** Given text **
---*---

Siliconera and the Assistant Editor for Zelda Universe, Melena, recently had the chance to catch up with Reggie Fils-Aime, Chief Operating Officer of Nintendo of America. During the interview, Reggie answered questions ranging from Operation Moonfall, Monolith Soft, gaming innovation, the state of Nintendo in 10 years, and regional games being developed in America by North American Studios.
When talking about the greatest innovation in the past ten years in the gaming industry, Reggie gave quite a simple answer.
“It’s gotta be the WiiMote. The WiiMote introduced a completely new style of play that arguably set an industry standard for motion controls, and let the consumer experience games in an entirely new way. The thing, I think, that’s really set Nintendo apart from the competition is its focus on new styles of play. We’re always looking for ways to innovate, ways to bring new and fun experiences to the consumer. In the end, it’s all about the software, and all about how you experience that software—and controllers have a huge effect on that.”
The WiiMote did set an industry standard when it came to motion controls, as Sony decided to release a very similar peripheral called the Playstation Move after the release of the Wii. The Xbox 360 later released Kinect, which was very much entrenched in motion control and had a camera that tracked your movements for motion control gameplay. Nintendo “revolutionized” the last generation of gaming with the WiiMote. Reggie also believed that the 3DS was one of the biggest gaming innovations of the past ten years.
“So here’s what’s interesting. The question that you asked me is “what was the single biggest innovation in the video game industry in the past decade?” if you would have asked the question differently, during my tenure, what was the gaming system that arguably has redefined the industry, I would’ve said the [Nintendo] DS. Because if you think about it, it was the first system that had a touch screen, a built in microphone—and the types of games that that enabled? You know, in many ways, it’s the forefront of what’s happening now with mobile and touch and things of that nature. The system that sold over 150 million globally?”
What is fascinating is that the DS pre-dated devices such as the iPhone, which was released in 2007 (the DS was released in 2004) and was the first system to successfully utilize touch screen technology. It paved the way for companies such as Apple to utilize the touch screen and it not only changed the video game industry, but the tech industry as a whole.
Reggie continued to defend the Wii U’s lineup of games, arguing that the system has had a steady stream of games since July. In addition, Wii Fit U will release in January, Donkey Kong in February, and Mario Kart in Spring 2014, and Super Smash Bros. with no set release date, yet slated for a 2014 release.
Nintendo is also looking to the Americas in terms of original titles. Nintendo has two studios based in North America: Retro Studios and NST.

---*---

** Records shown **
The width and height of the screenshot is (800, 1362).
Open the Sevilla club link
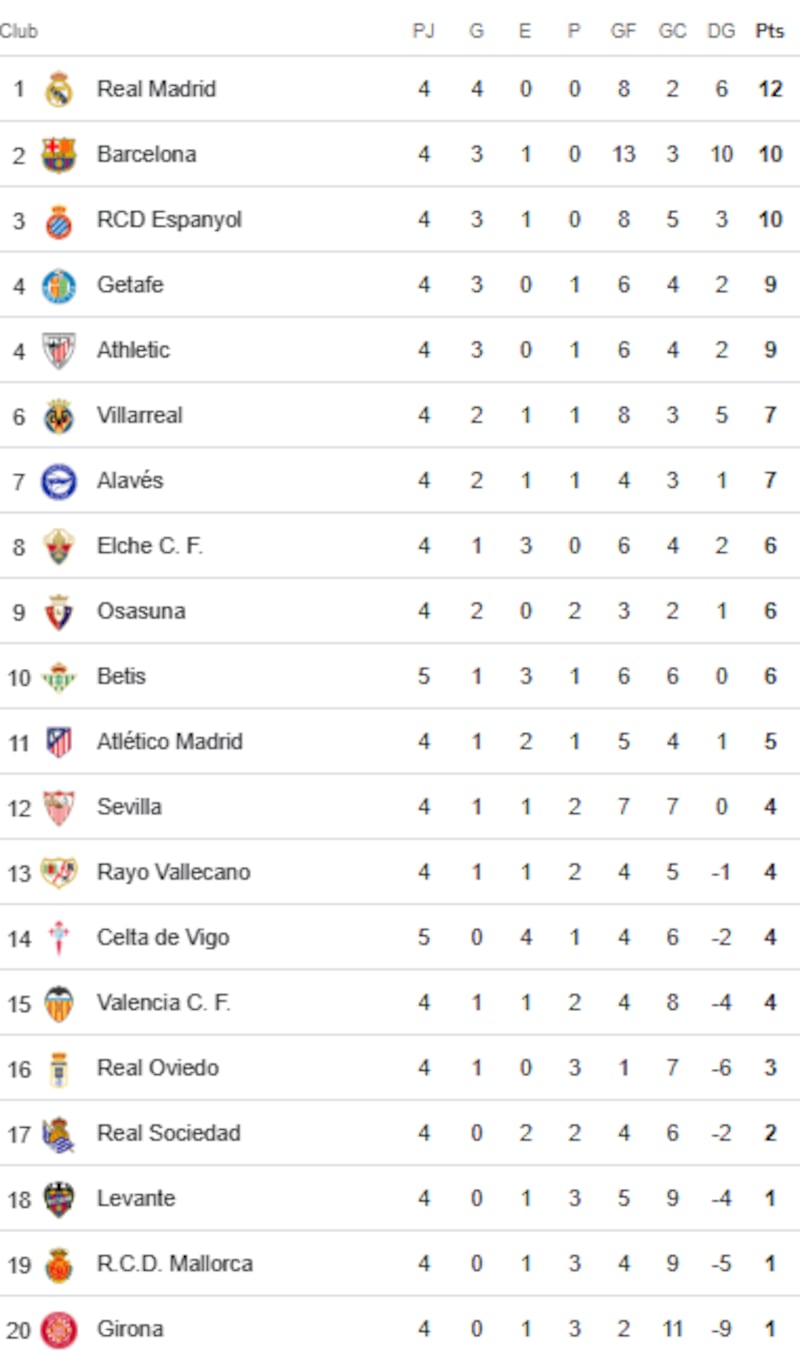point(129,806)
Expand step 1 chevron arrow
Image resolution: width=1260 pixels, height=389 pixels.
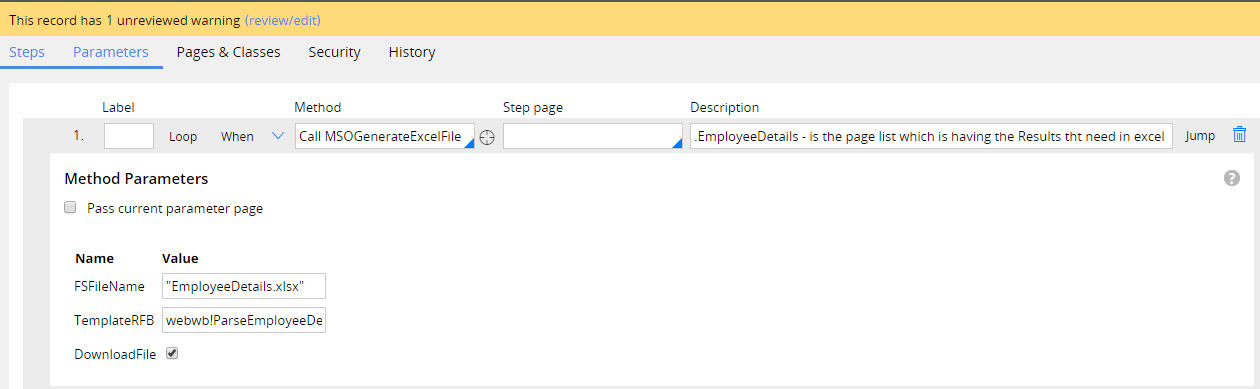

---*---

** What you should do **
List every game that the Reggie Fils-Aime article names as an upcoming Wii U release, with the release timing it gives for each. The entries have no connection to the Reggie Fils-Aime article.

** Answer for this exercise **
- Wii Fit U: January
- Donkey Kong: February
- Mario Kart: Spring 2014
- Super Smash Bros.: no set release date, but slated for 2014